Paman itu segera bangkit dari kursinya, ia menghampiri Alice. “Kau juga berjuanglah. Entah apa alasanmu hanya membeli nasi kepal kadarluarsa, setidaknya ada perasaan lega setelah kau membelinya, kau tidak perlu lagi bingung untuk memakan apa keesokkan harinya.” Tangannya yang besar menepuk-nepuk kepala Alice perlahan.
Tangan itu penuh dengan kapalan, kasar, tergores di sana-sini. Tidak ada sisi yang lembut dari tubuh paman itu. Tapi bekas tepukan di kepala Alice terasa lembut nan hangat, karena ia sendiri tak pernah mendapatkan kasih sayang yang sama.
Alice tetap menunggu di luar, ia duduk di tempat duduk yang sekarang kosong. Paman-paman berotot besar itu terus menerus menerjang mesin kasir. Pemandangan yang lucu, melihat bagaimana ekspresi penjaga mesin kasir yang selalu ketakutan. Awalnya pun ia benar-benar takut, bagaimana jikalau ia menjadi penyet? Atau, bagaimana kalau ia tersenggol oleh para paman itu dan harus masuk rumah sakit?

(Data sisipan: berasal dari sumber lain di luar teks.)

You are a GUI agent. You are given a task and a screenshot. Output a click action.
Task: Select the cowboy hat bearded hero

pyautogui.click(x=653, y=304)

Tapi setelahnya, Alice menggunakan tas ransel miliknya sebagai tameng. Ia meletakkan jaket berbulu tebal yang ia beli di hari sebelumnya. Memasukkannya ke dalam tas sampai menggembung dan menggunakannya di depan tubuhnya. Jadi saat ia meraih nasi kepal, pukulan sikut dari para paman tidak akan menyentuhnya.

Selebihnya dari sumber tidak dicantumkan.